The Los Angeles Times asks:
Certainly there has been precious little coverage in the Beijing media of a subject that has captured the attention of architects and critics throughout the West in recent months — whether firms should refuse on principle to work in China, particularly on high-profile government buildings. With an increasing share of the world’s most innovative architecture being sponsored by autocratic regimes, an age-old question has gained new traction on the eve of the Beijing Olympics: To what degree are architects responsible for the political records or ethical shortcomings of their clients?

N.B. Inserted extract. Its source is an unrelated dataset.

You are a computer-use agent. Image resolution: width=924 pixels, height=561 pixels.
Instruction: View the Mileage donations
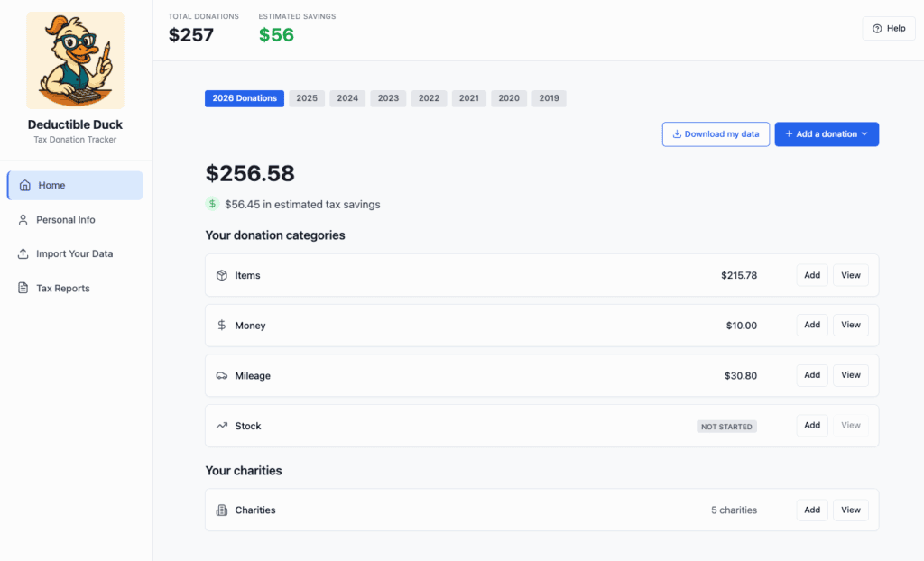tap(850, 375)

It’s not just the question of China’s repressive politics. Western architects working on large projects may be accelerating “the widespread destruction of the city’s ancient fabric. Since winning the right to host the 2008 Olympics seven years ago, the government has forcibly displaced, according to one study, more than 1 million Beijing residents to make way for new construction.”

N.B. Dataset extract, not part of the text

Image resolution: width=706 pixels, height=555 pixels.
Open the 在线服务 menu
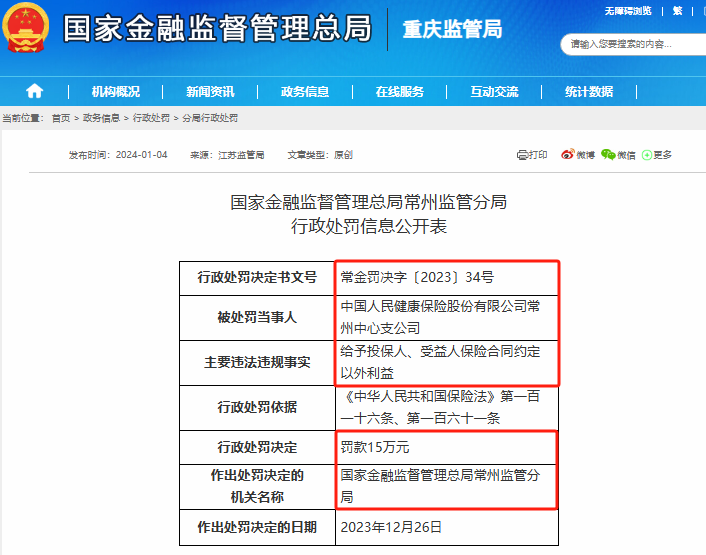pos(400,91)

Rem Koolhaas, one of the architects behind the Wyly Theater, has designed the already famous CCTV building (above), the new headquarters of Chinese television.

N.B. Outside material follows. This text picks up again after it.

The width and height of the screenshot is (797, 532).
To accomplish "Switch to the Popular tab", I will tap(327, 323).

Koolhaas has said all along he hopes the CCTV building will change the culture of the Chinese media and that the broadcaster might ultimately become a key force driving progress and openness. He also told the critic Deyan Sudjic that when it comes to building in China “a position of resistance seems somehow ornamental” — that it is egotistical to think that the government cares what you, as an architect, think about its human-rights or environmental record and might change its policies accordingly.